<<<<

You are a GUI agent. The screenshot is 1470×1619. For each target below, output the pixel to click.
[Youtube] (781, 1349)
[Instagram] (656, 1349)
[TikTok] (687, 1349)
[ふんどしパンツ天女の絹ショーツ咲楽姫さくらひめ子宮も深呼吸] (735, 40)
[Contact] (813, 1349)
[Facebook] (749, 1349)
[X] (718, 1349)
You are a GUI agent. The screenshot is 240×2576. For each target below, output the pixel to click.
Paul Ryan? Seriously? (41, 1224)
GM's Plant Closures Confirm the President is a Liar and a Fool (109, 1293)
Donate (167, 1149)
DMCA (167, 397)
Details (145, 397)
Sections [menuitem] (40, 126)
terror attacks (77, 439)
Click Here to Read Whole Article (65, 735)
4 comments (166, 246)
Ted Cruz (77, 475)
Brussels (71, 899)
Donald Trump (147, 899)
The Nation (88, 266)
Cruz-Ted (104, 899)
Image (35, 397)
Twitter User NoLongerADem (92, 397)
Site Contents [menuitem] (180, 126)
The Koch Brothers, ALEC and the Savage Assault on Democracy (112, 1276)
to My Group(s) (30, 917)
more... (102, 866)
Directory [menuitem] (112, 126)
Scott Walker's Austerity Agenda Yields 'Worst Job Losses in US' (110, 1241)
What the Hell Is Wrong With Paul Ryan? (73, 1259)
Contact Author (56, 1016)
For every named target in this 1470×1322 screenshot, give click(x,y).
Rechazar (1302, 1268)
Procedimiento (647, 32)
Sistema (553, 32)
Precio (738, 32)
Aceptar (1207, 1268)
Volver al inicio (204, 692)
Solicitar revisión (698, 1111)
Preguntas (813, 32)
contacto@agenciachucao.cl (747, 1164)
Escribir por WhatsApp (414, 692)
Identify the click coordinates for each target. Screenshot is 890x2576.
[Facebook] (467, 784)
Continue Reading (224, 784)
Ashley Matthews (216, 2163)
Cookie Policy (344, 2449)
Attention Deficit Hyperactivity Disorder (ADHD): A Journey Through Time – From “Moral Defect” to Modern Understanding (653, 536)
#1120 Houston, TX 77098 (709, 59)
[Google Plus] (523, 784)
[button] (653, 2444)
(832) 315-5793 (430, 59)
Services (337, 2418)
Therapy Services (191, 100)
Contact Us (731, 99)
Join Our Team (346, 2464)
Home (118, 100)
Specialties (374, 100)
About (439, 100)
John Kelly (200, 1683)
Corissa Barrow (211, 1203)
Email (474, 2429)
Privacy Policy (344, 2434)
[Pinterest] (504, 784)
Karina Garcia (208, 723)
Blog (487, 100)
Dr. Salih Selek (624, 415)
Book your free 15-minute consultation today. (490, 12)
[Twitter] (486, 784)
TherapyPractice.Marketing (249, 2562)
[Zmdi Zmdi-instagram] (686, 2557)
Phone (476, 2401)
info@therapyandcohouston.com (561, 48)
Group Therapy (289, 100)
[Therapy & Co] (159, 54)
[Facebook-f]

>>>>

▸ WORK INSTRUCTIONS
When a line in the listing above holds "pixel", include it in the tally; report only the tally.

▸ TASK RESPONSE
2